### Selected text
It is located in the middle of Transdanubia, between Pápa and Sümeg, on the eastern border of the Kisalföld.
According to the vineyard cadastre classification, there are 1,142 hectares suitable for viticulture in the wine district. Unfortunately, only part of this area, less than 531 hectares, is currently under vine.
Two types of soil cover were formed over the older rocks. On the “skirt” of the hill, basalt debris loess formed above the Pannonian sand and clay lake sediments, while, higher up the slope above the basalt layer, there is basalt slope debris and volcanic tuff debris (iron clay and black erubase soil). The latter soil in particular yields the best wines, which is also complemented by a favourable angle of irradiation on the steep slopes. Moreover, vines are largely cultivated on terraces on this part of the slope due to its steepness. The calcium and trace element content of the foothill’s soil is also fortunately enriched by basalt residue which has slid down the slope and mixed with the sediment. One of the best soils is the so-called “corn stone” weathered basalt debris. This soil, rich in basic volcanic materials, plays an extremely important role in the development of the characteristically mineral taste of Somló along with its oxidative fermentation and maturation.
Somló is one of Hungary’s most beautiful examples of so-called denuded buttes or “witness mountains” as they are known in Hungarian. It is shaped like a truncated cone rising from the plain. Its highest point is 432 metres above sea level, while vines are grown up to height of 350 metres.
The climate is temperate continental. Average annual sunlight hours are 1,950-2,000. The average annual temperature is 9.8°C, while precipitation is 700-700 mm. The hill’s southern side benefits from high levels of heat and radiation, making frost damage rare. As the microclimate of such a small area is relatively balanced, vines can be cultivated successfully on all sides of Somló Hill, even on the northern slopes.
Olaszrizling, Juhfark, Furmint, Hárslevelű, Traminer, Chardonnay and Müller-Thurgau (Rizlingszilváni in Hungarian) are its most typical varieties. There are only small plantings of black varieties in the region.

(Saved data entries)

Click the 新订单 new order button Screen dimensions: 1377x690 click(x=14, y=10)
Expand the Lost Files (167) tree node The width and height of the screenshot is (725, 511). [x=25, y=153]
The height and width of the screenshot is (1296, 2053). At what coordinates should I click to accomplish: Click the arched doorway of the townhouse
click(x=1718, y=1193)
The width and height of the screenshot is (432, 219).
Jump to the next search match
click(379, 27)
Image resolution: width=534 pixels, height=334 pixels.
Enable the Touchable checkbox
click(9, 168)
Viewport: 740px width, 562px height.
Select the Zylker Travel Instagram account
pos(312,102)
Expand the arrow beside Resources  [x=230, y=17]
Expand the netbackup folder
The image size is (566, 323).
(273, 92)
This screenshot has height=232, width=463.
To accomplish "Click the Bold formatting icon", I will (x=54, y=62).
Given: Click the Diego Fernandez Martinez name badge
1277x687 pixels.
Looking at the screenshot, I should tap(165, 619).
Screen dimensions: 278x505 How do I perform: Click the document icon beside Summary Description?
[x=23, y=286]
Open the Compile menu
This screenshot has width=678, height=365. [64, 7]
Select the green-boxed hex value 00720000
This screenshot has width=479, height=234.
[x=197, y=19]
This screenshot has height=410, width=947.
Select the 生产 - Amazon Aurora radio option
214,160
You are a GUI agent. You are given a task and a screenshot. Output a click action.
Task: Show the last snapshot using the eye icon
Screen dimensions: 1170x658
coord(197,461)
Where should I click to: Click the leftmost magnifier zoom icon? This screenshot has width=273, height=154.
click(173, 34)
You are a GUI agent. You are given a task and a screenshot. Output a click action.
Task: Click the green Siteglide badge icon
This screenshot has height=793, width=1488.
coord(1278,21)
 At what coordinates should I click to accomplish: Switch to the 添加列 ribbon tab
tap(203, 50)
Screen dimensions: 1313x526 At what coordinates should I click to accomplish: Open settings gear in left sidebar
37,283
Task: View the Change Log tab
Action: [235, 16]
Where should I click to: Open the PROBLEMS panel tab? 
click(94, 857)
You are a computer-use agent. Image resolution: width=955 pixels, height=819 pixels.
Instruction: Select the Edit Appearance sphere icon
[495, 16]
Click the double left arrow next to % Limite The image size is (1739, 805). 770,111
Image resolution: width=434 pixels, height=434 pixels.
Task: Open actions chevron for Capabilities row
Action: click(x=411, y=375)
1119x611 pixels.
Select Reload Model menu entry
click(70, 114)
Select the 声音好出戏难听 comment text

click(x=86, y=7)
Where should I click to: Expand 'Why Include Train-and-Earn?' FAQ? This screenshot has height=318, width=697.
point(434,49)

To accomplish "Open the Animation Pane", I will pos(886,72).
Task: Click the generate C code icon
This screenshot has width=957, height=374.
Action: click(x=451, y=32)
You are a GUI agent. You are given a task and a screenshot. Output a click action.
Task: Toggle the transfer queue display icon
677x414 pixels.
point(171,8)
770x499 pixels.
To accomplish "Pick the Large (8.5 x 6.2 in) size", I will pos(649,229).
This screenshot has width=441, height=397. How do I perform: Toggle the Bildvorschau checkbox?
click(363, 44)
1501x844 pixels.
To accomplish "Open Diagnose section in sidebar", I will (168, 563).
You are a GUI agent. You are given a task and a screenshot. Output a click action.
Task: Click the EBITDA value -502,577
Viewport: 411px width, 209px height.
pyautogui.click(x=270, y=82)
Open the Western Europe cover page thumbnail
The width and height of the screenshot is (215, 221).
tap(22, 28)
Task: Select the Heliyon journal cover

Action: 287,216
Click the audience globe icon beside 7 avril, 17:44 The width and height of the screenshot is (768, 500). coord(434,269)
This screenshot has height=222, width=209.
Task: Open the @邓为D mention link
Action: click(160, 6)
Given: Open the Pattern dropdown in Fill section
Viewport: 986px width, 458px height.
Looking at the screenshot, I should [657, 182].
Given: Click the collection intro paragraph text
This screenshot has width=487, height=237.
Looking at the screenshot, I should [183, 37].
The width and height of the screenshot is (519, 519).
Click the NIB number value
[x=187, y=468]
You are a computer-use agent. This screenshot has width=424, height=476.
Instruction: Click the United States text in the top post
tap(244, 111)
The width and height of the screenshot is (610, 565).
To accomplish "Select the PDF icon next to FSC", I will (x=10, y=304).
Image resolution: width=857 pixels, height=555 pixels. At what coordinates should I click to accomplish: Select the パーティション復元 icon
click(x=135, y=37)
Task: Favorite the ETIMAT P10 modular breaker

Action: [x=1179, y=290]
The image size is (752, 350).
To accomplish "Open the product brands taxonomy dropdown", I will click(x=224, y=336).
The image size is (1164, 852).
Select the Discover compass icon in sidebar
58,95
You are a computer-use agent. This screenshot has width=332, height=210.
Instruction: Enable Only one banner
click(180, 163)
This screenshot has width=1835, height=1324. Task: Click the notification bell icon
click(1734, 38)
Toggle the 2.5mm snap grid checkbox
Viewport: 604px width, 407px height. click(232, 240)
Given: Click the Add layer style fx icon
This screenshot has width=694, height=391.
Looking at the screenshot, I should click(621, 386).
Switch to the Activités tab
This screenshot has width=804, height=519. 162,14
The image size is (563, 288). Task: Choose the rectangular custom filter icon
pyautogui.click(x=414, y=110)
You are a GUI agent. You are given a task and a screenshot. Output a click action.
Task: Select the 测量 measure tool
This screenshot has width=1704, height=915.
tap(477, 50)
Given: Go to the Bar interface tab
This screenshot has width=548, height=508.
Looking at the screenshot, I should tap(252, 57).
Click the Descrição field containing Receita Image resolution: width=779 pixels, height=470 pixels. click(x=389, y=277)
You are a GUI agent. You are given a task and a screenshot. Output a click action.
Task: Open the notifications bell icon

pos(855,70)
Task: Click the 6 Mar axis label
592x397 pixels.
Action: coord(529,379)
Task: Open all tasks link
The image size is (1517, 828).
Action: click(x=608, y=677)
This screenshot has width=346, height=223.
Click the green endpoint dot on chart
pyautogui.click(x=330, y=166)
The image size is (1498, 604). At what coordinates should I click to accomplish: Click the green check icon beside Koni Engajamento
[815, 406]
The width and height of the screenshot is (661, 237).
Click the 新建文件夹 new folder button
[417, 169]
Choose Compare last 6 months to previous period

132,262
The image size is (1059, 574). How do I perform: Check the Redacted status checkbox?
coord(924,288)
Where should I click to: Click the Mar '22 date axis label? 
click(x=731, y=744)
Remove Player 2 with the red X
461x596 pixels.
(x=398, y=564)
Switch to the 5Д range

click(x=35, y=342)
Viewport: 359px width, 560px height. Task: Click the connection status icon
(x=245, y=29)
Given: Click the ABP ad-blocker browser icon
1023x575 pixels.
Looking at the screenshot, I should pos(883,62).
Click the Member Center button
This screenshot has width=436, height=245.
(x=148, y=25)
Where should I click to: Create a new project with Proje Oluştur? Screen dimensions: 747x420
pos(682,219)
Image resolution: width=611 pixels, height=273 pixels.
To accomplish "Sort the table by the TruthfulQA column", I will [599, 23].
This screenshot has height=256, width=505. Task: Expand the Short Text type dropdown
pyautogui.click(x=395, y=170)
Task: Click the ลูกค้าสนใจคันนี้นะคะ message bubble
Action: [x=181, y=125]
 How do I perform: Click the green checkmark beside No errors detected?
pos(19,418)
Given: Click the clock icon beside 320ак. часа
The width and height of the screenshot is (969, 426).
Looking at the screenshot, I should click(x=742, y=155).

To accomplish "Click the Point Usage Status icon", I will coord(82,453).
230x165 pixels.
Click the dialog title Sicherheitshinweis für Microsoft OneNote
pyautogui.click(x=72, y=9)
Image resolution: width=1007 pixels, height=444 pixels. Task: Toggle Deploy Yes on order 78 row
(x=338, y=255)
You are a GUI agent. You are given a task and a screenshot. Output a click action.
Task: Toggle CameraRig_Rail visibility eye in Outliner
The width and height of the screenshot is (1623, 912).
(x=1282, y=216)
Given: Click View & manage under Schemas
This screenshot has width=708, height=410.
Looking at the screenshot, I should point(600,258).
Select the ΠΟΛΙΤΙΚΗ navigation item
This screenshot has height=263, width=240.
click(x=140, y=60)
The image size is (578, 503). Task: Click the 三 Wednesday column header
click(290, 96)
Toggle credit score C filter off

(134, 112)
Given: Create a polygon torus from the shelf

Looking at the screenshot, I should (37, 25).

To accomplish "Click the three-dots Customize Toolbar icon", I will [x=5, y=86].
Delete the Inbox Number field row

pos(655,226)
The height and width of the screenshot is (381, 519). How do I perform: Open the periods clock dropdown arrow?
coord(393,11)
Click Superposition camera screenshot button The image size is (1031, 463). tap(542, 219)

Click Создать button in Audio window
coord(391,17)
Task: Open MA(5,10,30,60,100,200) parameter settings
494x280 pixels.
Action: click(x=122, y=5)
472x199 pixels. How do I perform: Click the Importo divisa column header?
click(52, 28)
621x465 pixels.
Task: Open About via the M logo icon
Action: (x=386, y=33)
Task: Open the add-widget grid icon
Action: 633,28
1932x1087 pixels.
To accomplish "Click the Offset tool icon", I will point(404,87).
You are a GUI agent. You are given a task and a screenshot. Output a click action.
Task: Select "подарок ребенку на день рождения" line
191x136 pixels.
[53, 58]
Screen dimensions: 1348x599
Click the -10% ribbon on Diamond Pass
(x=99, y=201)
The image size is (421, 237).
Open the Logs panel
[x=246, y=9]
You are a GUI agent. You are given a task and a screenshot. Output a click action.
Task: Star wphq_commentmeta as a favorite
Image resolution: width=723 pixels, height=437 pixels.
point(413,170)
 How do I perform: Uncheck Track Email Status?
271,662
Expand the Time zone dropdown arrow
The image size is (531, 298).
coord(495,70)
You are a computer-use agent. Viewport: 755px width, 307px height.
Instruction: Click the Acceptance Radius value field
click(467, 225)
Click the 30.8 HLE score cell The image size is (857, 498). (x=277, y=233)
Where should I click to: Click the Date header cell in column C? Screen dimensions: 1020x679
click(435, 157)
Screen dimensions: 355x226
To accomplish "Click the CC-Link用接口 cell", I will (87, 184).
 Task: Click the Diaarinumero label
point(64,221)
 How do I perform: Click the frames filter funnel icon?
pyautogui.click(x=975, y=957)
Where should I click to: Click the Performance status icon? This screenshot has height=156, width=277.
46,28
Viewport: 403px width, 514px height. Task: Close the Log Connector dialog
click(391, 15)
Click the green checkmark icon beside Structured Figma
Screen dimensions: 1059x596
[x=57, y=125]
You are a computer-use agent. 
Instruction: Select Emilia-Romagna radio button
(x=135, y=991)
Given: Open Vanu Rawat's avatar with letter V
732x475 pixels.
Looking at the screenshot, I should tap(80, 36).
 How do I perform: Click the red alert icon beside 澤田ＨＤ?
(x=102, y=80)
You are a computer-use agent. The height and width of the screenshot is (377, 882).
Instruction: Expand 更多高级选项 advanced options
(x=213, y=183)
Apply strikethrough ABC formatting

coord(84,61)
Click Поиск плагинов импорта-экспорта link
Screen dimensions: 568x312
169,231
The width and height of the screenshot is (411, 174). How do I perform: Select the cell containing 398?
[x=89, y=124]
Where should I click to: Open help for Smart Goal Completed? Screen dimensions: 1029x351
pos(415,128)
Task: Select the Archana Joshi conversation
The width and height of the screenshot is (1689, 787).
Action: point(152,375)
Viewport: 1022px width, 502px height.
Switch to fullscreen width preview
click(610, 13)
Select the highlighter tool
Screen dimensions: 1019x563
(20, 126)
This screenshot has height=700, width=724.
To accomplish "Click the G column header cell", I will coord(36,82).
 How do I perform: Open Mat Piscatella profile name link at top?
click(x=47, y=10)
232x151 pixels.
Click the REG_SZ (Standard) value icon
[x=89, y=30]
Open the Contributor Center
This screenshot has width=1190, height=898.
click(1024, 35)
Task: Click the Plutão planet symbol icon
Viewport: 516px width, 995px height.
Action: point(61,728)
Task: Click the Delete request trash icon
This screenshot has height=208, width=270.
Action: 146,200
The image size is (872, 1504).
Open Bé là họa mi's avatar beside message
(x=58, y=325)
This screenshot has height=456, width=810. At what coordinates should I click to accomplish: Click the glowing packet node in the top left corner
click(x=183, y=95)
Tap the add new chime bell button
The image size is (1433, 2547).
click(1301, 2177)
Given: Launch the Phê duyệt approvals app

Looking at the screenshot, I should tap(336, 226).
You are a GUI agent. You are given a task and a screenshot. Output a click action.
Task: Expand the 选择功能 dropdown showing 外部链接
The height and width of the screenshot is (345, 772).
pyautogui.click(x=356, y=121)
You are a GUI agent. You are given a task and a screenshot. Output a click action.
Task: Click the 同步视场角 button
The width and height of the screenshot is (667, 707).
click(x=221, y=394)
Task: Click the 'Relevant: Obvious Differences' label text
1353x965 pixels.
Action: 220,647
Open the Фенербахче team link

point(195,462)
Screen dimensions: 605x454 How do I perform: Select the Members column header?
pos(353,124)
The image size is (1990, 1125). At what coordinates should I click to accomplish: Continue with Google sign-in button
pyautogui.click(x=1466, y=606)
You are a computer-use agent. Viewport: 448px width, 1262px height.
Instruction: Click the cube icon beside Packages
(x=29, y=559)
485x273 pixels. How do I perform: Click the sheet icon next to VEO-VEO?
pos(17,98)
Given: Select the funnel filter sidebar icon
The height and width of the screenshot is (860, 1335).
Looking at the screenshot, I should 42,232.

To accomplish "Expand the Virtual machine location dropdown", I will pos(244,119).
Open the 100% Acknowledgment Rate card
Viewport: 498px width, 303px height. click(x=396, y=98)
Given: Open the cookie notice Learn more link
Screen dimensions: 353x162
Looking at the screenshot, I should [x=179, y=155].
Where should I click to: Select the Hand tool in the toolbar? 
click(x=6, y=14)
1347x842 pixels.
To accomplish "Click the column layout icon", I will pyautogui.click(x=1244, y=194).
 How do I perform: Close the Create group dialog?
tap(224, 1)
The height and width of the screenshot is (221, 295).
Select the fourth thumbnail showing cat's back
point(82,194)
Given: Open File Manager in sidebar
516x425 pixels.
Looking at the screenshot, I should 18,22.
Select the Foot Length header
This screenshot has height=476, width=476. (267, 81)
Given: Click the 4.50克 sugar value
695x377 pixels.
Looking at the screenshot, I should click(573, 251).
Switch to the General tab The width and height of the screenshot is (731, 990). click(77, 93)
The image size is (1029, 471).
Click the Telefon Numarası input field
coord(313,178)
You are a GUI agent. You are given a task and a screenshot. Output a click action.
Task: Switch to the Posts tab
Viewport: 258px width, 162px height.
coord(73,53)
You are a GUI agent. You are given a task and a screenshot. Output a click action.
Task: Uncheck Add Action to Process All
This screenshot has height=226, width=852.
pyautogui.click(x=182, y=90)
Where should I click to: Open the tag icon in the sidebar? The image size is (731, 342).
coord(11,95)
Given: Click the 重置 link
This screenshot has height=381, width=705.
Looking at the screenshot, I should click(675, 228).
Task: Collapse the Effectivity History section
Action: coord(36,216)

### Instructions
(1) According to the passage on the Somló wine district, how high is the hill's highest point?
(2) Write what comes next in the passage on the Somló wine district, picking up after its final sentence.

### Task results
(1) 432 meters above sea level.

(2)
Nowadays, the wine district produces almost exclusively white wine. This was not so clear cut in the past; before phylloxera, large quantities of black grapes were also grown on the hill. Wines were usually blends rather than monovarietal wines. After the big changes in 1948, when small producers began to disappear from the grape and wine field, the production of monovarietal wines became increasingly common. Somló wines are relatively easy to recognise, because if you have tasted some good Olaszrizling, Furmint or Juhfark, you can clearly feel the essence of “Somló”. Here, the wine is always more about the terroir of Somló than the grape variety. Somló wines have a unique flavour profile thanks to the soils and the typical oak ageing. This is characterised by salty, flinty, mineral notes as well as intense flavours due to oak ageing. The use of new barrique is not widespread, although wines do not really need this due to their fine acidity. However, it is worth laying these wines down for a while, as they only really start to reveal themselves after two years or so.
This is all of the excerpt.